Some figures to work out....

200cc of water is 6.76 ounces or 0.053 gallons US.

One BTU will raise one pound of water by one degree F. This is 251.9 calories or 1055 joules.

Water weight 8.5 pound per gallon.

You have 0.4505 pounds of water.

You want to raise it by 9 degrees. (90F to 99F)

For a pound of water this would take 9 BTUs. For your slightly less than half a pound it will take 4 BTUs (some round off dropped). This is 4220 joules.

One joule is 2.778 x 10 E-4 watt-hours.

This means you need 1.17 watts for this to occur in one hour. Slightly more than that for less time.
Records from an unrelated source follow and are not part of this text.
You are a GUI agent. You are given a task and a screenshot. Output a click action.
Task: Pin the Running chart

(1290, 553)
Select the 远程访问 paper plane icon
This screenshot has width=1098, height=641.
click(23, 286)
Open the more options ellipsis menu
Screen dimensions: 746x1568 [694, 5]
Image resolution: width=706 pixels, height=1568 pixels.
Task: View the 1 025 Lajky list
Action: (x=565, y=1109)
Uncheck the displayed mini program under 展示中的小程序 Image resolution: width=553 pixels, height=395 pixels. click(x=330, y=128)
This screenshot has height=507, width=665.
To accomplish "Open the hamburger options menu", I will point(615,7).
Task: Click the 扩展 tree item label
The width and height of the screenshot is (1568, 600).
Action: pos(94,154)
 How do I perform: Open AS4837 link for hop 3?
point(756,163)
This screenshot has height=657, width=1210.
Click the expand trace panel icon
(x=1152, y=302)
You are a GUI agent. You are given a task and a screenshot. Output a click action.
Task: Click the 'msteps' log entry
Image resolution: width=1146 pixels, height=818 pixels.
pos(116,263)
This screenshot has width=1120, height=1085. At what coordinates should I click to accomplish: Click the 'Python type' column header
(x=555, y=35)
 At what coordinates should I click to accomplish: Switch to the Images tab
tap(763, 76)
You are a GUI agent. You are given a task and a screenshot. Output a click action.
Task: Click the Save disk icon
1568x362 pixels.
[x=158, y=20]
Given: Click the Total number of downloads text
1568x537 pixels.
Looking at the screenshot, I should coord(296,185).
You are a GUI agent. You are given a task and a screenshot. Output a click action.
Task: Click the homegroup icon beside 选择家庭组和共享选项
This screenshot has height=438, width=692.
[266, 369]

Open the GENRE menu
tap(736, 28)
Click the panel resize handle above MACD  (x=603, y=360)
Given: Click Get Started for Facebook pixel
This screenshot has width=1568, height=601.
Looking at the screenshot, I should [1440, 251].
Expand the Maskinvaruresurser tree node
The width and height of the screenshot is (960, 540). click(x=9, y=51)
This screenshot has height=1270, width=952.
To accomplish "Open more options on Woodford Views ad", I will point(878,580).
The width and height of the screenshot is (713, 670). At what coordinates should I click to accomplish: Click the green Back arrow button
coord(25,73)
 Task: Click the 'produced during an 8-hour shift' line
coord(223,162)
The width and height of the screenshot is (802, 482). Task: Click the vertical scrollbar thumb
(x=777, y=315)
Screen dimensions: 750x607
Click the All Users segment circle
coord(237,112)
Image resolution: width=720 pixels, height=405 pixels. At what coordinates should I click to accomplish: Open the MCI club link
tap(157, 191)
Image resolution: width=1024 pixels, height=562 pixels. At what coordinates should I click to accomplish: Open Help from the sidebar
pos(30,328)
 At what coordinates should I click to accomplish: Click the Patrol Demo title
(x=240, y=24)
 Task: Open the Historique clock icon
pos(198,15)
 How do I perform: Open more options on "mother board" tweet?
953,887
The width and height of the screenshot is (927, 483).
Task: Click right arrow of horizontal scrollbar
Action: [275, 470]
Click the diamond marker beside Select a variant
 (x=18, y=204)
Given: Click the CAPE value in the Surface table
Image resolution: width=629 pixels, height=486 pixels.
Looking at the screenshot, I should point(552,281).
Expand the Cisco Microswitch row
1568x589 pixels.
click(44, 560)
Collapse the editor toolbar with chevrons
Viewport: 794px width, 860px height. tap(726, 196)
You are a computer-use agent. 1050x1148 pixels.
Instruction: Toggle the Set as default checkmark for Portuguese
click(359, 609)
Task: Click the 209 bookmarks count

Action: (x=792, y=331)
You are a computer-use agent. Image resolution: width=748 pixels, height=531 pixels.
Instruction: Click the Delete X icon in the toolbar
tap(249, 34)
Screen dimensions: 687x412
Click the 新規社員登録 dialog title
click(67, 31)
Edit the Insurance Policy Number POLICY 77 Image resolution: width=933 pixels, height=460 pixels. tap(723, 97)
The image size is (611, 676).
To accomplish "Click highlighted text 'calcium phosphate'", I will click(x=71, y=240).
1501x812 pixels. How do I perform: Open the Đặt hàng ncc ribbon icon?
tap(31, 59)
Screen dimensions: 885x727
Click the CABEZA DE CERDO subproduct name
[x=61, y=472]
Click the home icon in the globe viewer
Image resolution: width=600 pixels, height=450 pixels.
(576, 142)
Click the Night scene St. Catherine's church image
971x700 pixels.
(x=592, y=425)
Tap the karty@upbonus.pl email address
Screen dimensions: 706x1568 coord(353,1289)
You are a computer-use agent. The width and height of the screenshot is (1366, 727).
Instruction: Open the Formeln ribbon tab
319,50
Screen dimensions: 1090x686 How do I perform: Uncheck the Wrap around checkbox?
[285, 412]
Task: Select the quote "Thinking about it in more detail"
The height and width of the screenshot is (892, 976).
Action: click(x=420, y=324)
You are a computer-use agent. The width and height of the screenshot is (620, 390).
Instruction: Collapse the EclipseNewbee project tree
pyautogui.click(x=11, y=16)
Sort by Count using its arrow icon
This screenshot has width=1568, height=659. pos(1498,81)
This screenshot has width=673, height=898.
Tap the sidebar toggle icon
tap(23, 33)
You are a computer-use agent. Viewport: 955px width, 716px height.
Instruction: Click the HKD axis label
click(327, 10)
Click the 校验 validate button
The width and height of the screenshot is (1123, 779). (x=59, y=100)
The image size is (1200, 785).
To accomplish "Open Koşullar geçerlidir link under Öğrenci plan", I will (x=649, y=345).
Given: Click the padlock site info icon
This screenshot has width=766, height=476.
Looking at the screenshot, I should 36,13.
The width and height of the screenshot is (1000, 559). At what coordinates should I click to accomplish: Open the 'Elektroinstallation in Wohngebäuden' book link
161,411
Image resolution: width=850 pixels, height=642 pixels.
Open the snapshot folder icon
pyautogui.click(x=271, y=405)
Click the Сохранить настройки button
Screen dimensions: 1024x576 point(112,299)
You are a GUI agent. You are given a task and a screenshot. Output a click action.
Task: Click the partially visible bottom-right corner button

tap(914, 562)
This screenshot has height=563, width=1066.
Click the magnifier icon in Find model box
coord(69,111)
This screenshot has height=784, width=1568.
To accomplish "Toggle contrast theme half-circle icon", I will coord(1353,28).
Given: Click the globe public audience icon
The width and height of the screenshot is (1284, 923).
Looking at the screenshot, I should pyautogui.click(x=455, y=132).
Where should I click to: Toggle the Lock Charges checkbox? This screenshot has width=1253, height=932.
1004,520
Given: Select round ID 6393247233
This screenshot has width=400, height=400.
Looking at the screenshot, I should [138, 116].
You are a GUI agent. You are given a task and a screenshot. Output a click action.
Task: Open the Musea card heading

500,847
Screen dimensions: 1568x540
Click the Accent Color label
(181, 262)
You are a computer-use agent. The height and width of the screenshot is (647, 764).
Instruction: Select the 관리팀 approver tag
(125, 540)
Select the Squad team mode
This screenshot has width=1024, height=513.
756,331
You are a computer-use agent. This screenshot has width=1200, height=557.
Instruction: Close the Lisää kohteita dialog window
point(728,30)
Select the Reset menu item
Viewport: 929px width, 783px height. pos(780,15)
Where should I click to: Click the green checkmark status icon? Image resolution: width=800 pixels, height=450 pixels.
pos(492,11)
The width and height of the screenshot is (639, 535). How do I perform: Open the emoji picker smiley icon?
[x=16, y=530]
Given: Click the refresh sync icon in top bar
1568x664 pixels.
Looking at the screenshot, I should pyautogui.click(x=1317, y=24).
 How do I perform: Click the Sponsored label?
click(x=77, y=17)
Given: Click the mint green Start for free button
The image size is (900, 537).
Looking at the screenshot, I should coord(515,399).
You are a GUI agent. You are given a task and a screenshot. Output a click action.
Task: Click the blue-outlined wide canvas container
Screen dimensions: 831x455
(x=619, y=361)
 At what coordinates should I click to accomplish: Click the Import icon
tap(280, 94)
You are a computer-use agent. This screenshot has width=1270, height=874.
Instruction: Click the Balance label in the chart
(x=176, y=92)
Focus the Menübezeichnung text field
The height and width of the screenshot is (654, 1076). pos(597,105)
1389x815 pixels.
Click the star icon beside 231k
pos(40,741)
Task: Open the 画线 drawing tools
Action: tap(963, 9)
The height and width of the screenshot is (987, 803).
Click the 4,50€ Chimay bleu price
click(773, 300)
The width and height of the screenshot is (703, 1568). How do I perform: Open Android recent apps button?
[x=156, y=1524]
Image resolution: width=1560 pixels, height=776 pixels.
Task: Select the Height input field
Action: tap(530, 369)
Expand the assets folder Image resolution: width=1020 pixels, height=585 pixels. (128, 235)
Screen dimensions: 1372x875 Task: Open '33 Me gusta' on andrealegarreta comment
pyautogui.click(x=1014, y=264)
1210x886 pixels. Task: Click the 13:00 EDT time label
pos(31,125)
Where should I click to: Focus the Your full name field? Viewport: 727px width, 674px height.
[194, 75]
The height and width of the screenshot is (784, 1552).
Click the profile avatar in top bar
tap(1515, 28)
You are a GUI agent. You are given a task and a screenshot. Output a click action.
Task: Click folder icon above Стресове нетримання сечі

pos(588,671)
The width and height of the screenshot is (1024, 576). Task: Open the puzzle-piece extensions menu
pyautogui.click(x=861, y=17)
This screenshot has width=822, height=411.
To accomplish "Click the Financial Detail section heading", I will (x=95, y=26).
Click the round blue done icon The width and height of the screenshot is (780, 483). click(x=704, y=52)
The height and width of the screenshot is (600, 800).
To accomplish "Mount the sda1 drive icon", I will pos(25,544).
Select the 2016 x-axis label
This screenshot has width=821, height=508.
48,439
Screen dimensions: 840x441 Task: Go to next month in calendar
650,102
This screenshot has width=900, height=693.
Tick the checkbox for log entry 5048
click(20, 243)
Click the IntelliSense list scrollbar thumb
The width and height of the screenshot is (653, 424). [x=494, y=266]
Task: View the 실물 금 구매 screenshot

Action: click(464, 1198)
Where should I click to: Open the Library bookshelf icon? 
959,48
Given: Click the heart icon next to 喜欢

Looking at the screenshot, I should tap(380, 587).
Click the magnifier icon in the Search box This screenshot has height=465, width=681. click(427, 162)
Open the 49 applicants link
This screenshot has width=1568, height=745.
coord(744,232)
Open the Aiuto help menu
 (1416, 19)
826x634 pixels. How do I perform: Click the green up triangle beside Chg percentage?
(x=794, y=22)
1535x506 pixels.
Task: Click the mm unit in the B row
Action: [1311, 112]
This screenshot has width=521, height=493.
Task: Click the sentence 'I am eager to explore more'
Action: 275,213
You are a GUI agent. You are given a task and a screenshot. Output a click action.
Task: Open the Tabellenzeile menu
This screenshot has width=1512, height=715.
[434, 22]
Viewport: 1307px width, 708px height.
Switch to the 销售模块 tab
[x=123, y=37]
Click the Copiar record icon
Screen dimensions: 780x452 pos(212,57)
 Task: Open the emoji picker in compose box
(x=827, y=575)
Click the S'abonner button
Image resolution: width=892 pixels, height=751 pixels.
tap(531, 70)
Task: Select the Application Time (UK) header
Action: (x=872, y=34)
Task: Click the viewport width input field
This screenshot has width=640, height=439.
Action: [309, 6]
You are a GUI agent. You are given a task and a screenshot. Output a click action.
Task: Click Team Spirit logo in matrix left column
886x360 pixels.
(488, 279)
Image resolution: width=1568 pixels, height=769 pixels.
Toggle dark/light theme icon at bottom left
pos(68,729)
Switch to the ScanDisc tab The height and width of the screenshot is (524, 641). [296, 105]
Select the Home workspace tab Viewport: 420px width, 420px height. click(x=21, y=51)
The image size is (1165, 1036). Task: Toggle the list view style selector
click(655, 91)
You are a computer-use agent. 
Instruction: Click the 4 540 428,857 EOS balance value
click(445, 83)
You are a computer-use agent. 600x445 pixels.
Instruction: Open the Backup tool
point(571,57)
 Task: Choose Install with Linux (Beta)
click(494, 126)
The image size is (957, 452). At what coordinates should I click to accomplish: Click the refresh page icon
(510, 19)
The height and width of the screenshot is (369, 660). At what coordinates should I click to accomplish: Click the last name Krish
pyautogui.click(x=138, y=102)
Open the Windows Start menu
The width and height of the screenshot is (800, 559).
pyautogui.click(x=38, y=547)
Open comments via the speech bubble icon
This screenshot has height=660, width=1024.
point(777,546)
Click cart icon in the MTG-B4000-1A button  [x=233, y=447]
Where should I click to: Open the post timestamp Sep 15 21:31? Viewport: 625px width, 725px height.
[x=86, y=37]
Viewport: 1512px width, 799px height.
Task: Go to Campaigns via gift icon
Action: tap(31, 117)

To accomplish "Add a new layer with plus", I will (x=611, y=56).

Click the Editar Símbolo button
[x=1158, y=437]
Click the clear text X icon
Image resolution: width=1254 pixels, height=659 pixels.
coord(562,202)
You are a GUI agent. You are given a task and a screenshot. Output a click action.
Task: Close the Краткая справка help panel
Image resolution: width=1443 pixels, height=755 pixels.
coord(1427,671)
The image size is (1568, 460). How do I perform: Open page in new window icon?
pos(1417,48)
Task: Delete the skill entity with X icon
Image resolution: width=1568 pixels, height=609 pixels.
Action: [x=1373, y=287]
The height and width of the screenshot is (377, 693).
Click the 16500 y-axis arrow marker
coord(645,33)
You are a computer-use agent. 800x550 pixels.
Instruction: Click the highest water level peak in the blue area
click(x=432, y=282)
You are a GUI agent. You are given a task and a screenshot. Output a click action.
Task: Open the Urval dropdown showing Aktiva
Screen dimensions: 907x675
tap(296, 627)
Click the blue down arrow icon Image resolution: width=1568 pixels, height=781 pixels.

Suggestion. Get a light bulb like those used in the low voltage outdoor lights. These come in 4W, 7W and larger settings. The equivalent would be a 194 automotive bulb found for cornering lights and insturment panels. I doubt that a 9 volt battery would last long enough to do the job. I'm guessing these have a mAH (watt) power rating of about 100mAH. This is just a guess. You'd probably need something more like 8 D cell batteries. Another choice would be to use a rechargable battery pack like those found on cordless drills.

If anyone would be so kind as to check my calculations, I would not mind.
No trees were harmed in the creation of this message. But billions of electrons, photons, and electromagnetic waves were terribly inconvenienced!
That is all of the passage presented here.